==== Data to examine ====

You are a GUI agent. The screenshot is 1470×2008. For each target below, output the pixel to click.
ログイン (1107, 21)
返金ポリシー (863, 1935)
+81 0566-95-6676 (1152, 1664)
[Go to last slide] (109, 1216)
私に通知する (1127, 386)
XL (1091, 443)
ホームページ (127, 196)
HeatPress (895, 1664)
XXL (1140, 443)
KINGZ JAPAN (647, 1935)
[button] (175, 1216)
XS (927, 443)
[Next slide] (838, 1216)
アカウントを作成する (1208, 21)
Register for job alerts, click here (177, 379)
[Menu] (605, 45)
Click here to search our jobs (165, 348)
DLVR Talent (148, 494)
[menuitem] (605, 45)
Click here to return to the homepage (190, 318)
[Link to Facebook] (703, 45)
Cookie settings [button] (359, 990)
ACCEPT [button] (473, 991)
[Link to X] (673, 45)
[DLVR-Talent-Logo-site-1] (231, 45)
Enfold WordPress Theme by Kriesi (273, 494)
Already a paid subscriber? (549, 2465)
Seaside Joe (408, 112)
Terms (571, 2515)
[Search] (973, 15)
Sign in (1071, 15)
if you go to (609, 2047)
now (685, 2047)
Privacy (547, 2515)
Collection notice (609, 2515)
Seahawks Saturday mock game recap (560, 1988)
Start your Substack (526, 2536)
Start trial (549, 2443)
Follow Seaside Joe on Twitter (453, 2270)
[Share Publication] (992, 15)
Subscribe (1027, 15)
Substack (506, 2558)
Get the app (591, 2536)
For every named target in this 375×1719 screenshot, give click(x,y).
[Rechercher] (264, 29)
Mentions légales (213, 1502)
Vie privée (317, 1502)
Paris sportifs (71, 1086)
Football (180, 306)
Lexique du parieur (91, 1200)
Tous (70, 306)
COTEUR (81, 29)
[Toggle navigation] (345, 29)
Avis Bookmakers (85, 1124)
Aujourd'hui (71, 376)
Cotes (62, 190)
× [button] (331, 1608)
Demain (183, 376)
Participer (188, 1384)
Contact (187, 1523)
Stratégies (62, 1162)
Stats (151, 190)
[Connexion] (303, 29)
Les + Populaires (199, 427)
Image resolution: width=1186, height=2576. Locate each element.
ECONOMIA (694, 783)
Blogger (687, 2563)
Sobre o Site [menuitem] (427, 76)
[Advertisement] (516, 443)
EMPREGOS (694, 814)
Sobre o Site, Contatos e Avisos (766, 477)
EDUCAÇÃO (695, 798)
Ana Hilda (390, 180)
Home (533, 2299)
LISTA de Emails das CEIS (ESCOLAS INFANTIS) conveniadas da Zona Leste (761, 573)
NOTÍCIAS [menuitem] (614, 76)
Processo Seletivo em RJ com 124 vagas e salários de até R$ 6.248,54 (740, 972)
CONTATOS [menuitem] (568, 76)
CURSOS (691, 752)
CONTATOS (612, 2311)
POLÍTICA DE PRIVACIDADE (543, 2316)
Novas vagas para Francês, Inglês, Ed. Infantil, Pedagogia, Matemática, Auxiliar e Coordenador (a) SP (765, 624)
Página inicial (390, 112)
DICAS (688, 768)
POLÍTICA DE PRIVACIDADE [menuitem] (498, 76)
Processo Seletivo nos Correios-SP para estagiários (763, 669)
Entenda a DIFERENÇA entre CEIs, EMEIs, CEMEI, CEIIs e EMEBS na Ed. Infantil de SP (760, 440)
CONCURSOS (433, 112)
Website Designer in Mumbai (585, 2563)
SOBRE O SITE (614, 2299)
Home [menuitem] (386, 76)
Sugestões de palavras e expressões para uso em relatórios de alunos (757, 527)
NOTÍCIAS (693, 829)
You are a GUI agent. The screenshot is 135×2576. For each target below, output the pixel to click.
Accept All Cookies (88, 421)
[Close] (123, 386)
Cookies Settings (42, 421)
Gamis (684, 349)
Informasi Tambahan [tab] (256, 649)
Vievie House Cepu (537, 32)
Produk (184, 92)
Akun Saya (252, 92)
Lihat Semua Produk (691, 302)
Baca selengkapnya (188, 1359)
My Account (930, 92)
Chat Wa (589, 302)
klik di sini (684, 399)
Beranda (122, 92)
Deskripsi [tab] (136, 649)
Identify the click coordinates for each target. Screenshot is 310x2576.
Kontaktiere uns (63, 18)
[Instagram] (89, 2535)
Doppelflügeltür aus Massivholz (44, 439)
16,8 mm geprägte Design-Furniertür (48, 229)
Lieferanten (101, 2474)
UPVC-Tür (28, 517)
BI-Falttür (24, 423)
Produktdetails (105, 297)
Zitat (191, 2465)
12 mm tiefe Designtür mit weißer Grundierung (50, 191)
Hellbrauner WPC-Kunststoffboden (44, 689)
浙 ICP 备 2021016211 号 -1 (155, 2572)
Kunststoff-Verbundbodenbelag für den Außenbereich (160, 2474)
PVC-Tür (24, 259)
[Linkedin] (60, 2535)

====

- **Task directions**
The records must each be output verbatim, with nothing left out.

- **Answer area**
You are a GUI agent. The screenshot is 1470×2008. For each target below, output the pixel to click.
ログイン (1107, 21)
返金ポリシー (863, 1935)
+81 0566-95-6676 (1152, 1664)
[Go to last slide] (109, 1216)
私に通知する (1127, 386)
XL (1091, 443)
ホームページ (127, 196)
HeatPress (895, 1664)
XXL (1140, 443)
KINGZ JAPAN (647, 1935)
[button] (175, 1216)
XS (927, 443)
[Next slide] (838, 1216)
アカウントを作成する (1208, 21)
Register for job alerts, click here (177, 379)
[Menu] (605, 45)
Click here to search our jobs (165, 348)
DLVR Talent (148, 494)
[menuitem] (605, 45)
Click here to return to the homepage (190, 318)
[Link to Facebook] (703, 45)
Cookie settings [button] (359, 990)
ACCEPT [button] (473, 991)
[Link to X] (673, 45)
[DLVR-Talent-Logo-site-1] (231, 45)
Enfold WordPress Theme by Kriesi (273, 494)
Already a paid subscriber? (549, 2465)
Seaside Joe (408, 112)
Terms (571, 2515)
[Search] (973, 15)
Sign in (1071, 15)
if you go to (609, 2047)
now (685, 2047)
Privacy (547, 2515)
Collection notice (609, 2515)
Seahawks Saturday mock game recap (560, 1988)
Start your Substack (526, 2536)
Start trial (549, 2443)
Follow Seaside Joe on Twitter (453, 2270)
[Share Publication] (992, 15)
Subscribe (1027, 15)
Substack (506, 2558)
Get the app (591, 2536)
For every named target in this 375×1719 screenshot, give click(x,y).
[Rechercher] (264, 29)
Mentions légales (213, 1502)
Vie privée (317, 1502)
Paris sportifs (71, 1086)
Football (180, 306)
Lexique du parieur (91, 1200)
Tous (70, 306)
COTEUR (81, 29)
[Toggle navigation] (345, 29)
Avis Bookmakers (85, 1124)
Aujourd'hui (71, 376)
Cotes (62, 190)
× [button] (331, 1608)
Demain (183, 376)
Participer (188, 1384)
Contact (187, 1523)
Stratégies (62, 1162)
Stats (151, 190)
[Connexion] (303, 29)
Les + Populaires (199, 427)
Image resolution: width=1186, height=2576. Locate each element.
ECONOMIA (694, 783)
Blogger (687, 2563)
Sobre o Site [menuitem] (427, 76)
[Advertisement] (516, 443)
EMPREGOS (694, 814)
Sobre o Site, Contatos e Avisos (766, 477)
EDUCAÇÃO (695, 798)
Ana Hilda (390, 180)
Home (533, 2299)
LISTA de Emails das CEIS (ESCOLAS INFANTIS) conveniadas da Zona Leste (761, 573)
NOTÍCIAS [menuitem] (614, 76)
Processo Seletivo em RJ com 124 vagas e salários de até R$ 6.248,54 (740, 972)
CONTATOS [menuitem] (568, 76)
CURSOS (691, 752)
CONTATOS (612, 2311)
POLÍTICA DE PRIVACIDADE (543, 2316)
Novas vagas para Francês, Inglês, Ed. Infantil, Pedagogia, Matemática, Auxiliar e Coordenador (a) SP (765, 624)
Página inicial (390, 112)
DICAS (688, 768)
POLÍTICA DE PRIVACIDADE [menuitem] (498, 76)
Processo Seletivo nos Correios-SP para estagiários (763, 669)
Entenda a DIFERENÇA entre CEIs, EMEIs, CEMEI, CEIIs e EMEBS na Ed. Infantil de SP (760, 440)
CONCURSOS (433, 112)
Website Designer in Mumbai (585, 2563)
SOBRE O SITE (614, 2299)
Home [menuitem] (386, 76)
Sugestões de palavras e expressões para uso em relatórios de alunos (757, 527)
NOTÍCIAS (693, 829)
You are a GUI agent. The screenshot is 135×2576. For each target below, output the pixel to click.
Accept All Cookies (88, 421)
[Close] (123, 386)
Cookies Settings (42, 421)
Gamis (684, 349)
Informasi Tambahan [tab] (256, 649)
Vievie House Cepu (537, 32)
Produk (184, 92)
Akun Saya (252, 92)
Lihat Semua Produk (691, 302)
Baca selengkapnya (188, 1359)
My Account (930, 92)
Chat Wa (589, 302)
klik di sini (684, 399)
Beranda (122, 92)
Deskripsi [tab] (136, 649)
Identify the click coordinates for each target. Screenshot is 310x2576.
Kontaktiere uns (63, 18)
[Instagram] (89, 2535)
Doppelflügeltür aus Massivholz (44, 439)
16,8 mm geprägte Design-Furniertür (48, 229)
Lieferanten (101, 2474)
UPVC-Tür (28, 517)
BI-Falttür (24, 423)
Produktdetails (105, 297)
Zitat (191, 2465)
12 mm tiefe Designtür mit weißer Grundierung (50, 191)
Hellbrauner WPC-Kunststoffboden (44, 689)
浙 ICP 备 2021016211 号 -1 (155, 2572)
Kunststoff-Verbundbodenbelag für den Außenbereich (160, 2474)
PVC-Tür (24, 259)
[Linkedin] (60, 2535)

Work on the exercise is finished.